Age-Dependent Role Of Nmda Receptors In Experimental Autoimmune Encephalomyelitis

Abstract

Aims Ageing affects N-methyl-D-aspartate receptors (NMDARs), their expression and function in neuronal and non-neuronal cells. Contribution of NMDARs to pathogenesis of experimental autoimmune encephalomyelitis (EAE) has been investigated but further study is still needed. The aim of this study was to determine whether ageing affects the role of NMDARs in EAE. Methods Memantine, a non-competitive NMDAR antagonist which limits pathological activity of NMDARs while sparing normal synaptic activity, was administered orally from day 7 after immunization to 3- and 24-month-old female Dark Agouti rats. The animals were sacrificed at the peak of the disease. Spinal cord mononuclear cells were analyzed by flow cytometry. Brain tissue was collected for biochemical analysis of redox status and RT-qPCR. Results Semiprophylactic administration of memantine ameliorated clinical disease course, with greater effect in aged rats.

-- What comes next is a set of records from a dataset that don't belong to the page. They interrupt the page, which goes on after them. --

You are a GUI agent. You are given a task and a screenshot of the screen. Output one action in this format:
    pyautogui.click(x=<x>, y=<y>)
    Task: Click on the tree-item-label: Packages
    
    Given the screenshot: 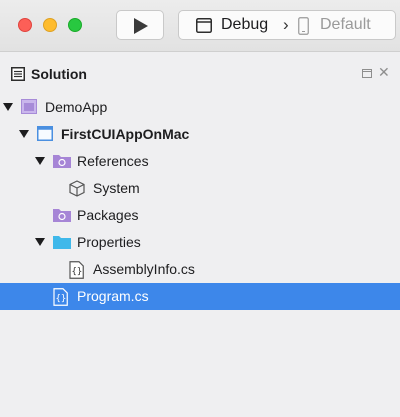 What is the action you would take?
    pyautogui.click(x=108, y=215)
    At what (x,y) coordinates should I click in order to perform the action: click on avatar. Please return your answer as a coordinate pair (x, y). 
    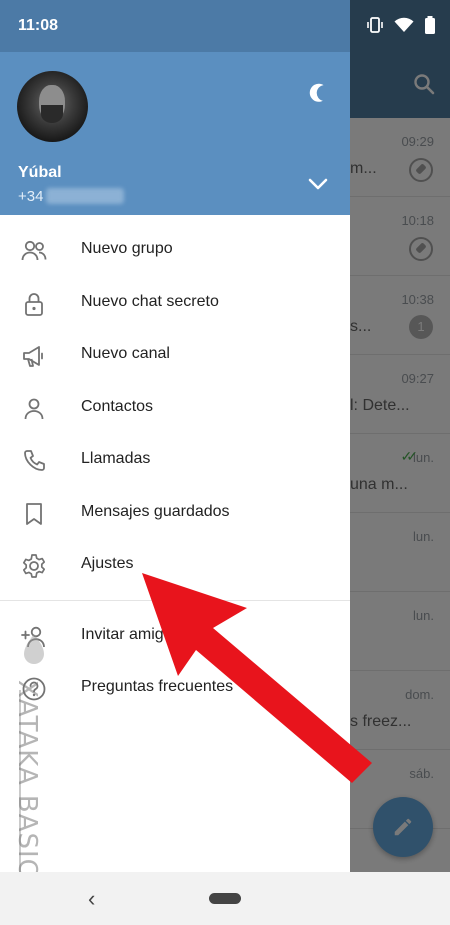
    Looking at the image, I should click on (52, 106).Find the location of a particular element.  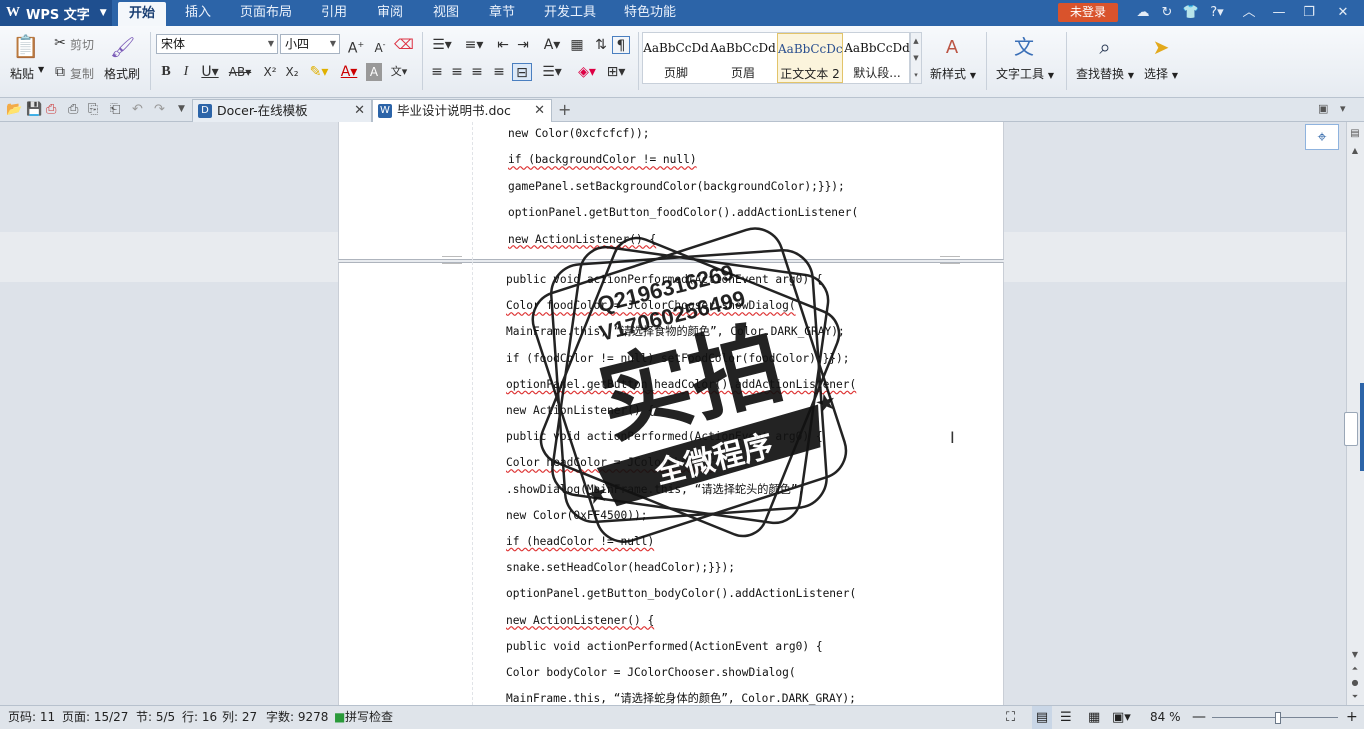

copy-button: 复制 is located at coordinates (82, 74).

Memantine reduced the number, frequency, and reactivation of CD4+ T lymphocytes and increased the relative percentage of CX3CR1-expressing microglia in spinal cord, but to a greater extent in aged rats. Additionally, analysis of brain redox status parameters showed that memantine was more effective in reducing superoxide anion radical, malondialdehyde and advanced oxidation protein products in aged rats than in young ones. In accordance with previous findings, NMDAR inhibition by memantine decreased NADPH oxidase and IL-1β expression and increased the nuclear factor erythroid 2-related factor 2 and heme oxygenase-1 expression, to a greater extent in aged rats. Conclusions The involvement of NMDARs in the pathogenesis of EAE was age-dependent, being more pronounced in aged than in young rats.